Centre backs often make good team captains – the Chelsea and England player John Terry, for example. (Any problems he had with hanging on to the England captaincy were due to off-the-field ‘incidents’.) This is partly because their position on the pitch is a good one from which to command players, and partly because they are usually physically imposing and often psychopathic. These latter qualities also help explain why they never get shouted at by teammates when they make mistakes.
FULL BACKS
These are the two defenders who operate outside the centre backs. They are also referred to as ‘left back’ and ‘right back’. Their tactics for countering the opposition usually fall into one of two categories. There is the ‘No One Ever Scored from Row Z’ approach, where the ball is kicked into the crowd at the earliest opportunity. And there is the ‘Player or Ball’ approach, which dictates that full backs are happy for an opposition player to go past them, or for the ball to go past them – but never both at the same time.
WING BACKS
An alternative defensive arrangement is to have three centre backs and two defenders outside them who are referred to as ‘wing backs’. Their role is twofold. They push forward and attack down the wings (the edges of the pitch), and are the players whom the rest of the team blame when the opposition get past them and cross the ball in for a goal.
MIDFIELDERS
These are the four or five players operating between the defenders and the attackers. They assist both in equal measure in that they give the defence someone to criticise for never running back to help them, and the attackers someone to blame for never getting the ball forward so that they can score.

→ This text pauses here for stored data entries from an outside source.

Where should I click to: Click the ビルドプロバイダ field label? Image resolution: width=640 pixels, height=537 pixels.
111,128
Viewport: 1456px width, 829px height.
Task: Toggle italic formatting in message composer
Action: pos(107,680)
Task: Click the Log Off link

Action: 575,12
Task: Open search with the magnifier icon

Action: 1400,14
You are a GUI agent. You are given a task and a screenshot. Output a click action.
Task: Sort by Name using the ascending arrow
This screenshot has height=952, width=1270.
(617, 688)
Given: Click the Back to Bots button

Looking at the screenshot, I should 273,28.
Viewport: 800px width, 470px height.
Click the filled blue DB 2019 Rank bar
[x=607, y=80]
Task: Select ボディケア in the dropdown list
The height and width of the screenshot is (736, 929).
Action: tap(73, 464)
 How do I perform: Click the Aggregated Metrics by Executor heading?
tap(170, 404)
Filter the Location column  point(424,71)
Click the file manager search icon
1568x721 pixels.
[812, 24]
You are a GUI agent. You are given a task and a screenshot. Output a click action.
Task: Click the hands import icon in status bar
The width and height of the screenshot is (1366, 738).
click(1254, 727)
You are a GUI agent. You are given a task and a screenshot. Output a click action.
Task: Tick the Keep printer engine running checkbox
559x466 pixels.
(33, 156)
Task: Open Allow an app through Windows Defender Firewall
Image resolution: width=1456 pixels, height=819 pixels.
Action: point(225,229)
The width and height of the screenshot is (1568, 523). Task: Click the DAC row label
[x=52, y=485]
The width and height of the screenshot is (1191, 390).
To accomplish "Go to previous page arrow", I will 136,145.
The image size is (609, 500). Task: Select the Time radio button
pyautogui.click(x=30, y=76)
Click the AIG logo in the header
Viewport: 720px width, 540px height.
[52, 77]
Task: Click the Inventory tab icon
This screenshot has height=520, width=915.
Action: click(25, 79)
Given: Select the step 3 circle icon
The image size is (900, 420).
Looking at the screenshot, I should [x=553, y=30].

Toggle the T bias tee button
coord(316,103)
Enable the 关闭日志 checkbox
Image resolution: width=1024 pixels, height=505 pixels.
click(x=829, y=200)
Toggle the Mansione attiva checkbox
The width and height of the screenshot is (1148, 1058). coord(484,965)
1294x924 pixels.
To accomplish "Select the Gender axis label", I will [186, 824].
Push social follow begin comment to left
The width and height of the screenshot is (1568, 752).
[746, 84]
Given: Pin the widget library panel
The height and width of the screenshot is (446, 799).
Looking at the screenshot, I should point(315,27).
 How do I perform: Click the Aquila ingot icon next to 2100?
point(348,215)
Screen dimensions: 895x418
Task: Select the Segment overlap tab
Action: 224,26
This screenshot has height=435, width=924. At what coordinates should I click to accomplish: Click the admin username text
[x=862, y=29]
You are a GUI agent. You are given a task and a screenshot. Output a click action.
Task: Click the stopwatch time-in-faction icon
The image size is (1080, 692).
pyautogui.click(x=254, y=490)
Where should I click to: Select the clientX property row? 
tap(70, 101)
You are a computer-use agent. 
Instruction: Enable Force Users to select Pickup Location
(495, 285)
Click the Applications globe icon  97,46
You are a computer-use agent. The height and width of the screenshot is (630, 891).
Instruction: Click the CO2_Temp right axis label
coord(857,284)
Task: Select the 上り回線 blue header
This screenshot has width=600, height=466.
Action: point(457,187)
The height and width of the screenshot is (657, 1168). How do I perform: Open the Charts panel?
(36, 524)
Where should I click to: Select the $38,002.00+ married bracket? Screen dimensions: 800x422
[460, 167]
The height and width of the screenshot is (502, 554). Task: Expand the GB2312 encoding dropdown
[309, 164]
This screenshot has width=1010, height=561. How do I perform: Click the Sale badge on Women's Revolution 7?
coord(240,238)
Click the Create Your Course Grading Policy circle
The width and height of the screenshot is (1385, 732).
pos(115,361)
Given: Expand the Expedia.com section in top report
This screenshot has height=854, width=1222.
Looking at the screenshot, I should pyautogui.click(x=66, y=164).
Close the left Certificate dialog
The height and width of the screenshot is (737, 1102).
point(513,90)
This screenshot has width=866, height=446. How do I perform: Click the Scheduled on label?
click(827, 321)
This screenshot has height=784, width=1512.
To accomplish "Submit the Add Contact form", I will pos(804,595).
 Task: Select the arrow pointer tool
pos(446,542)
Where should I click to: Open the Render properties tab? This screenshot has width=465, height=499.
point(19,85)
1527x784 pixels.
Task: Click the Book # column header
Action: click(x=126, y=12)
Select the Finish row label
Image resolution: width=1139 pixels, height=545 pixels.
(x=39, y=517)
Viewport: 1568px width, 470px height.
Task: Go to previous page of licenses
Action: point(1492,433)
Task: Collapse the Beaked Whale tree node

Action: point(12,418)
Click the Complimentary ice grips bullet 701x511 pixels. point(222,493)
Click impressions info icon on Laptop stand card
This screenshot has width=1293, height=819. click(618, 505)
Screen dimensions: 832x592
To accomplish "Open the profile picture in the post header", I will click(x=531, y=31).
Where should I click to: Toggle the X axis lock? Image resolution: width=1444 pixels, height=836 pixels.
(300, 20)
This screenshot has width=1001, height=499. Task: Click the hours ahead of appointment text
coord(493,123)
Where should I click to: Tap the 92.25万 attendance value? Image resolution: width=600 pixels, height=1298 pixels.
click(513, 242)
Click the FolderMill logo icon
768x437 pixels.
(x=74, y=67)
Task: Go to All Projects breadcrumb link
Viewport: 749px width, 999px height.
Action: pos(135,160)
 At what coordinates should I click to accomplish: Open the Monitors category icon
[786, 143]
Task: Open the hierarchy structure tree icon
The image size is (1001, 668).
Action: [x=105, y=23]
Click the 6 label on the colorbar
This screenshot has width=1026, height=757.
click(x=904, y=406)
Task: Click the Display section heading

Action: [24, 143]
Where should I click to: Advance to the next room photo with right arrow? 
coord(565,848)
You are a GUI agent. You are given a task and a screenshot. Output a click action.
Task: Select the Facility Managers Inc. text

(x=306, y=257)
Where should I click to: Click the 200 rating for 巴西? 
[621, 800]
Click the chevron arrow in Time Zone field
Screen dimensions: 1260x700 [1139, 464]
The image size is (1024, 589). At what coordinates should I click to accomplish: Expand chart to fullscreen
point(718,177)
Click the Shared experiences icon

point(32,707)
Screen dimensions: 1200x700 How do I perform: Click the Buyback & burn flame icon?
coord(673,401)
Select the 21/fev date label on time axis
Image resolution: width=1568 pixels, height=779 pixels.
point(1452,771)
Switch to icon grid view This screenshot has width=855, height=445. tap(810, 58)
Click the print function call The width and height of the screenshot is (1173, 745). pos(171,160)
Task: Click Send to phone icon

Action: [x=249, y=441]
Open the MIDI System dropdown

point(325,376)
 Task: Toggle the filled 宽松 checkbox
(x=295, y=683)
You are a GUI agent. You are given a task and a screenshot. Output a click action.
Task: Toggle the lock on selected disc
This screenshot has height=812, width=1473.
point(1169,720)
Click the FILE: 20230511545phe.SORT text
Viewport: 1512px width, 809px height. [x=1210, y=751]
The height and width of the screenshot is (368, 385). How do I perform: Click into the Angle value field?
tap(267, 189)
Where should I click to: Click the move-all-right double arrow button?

In addition, midfielders tend to be the players nearest to the referee, which means they have a crucial intimidatory role to perform should the ref be thinking of sending anyone off.
CENTRE FORWARDS
These are the players who hang around in the opposition penalty area ensuring that their hair remains neat enough for tomorrow’s promotional photo shoot. Occasionally, and if they happen to be in the right place, they might deign to knock the ball into the goal, as long as doing so doesn’t get mud over the sponsor’s name on their boot. They are also, to a man, proficient divers (see ‘Glossary’, page 109). Especially if someone hits them with a feather.
OTHER FORMS OF THE GAME
To enjoy the excitement of playing the game competitively without risking life and limb, many football fans opt for the tabletop game Subbuteo. This has also been used by real-life managers to illustrate tactical theories to their players. Obviously, wooden figures with limited movement and zero intelligence have their limitations in this regard – but the footballers do their best to understand.
If you want to be a manager rather than a player, the ‘fantasy football league’ schemes operated by many newspapers and websites provide the ideal opportunity. These allow you to construct an imaginary team from real professional players whose performances on the field then earn your ‘side’ points. This exactly replicates the experience of being a football manager – apart, that is, from:
The oldest way for football fans to indulge their passion for the game is entering the ‘spot-the-ball’ competition in local newspapers. (Hint: This gives them the chance to place the ball exactly where they want it to be – something very few of the players can manage.)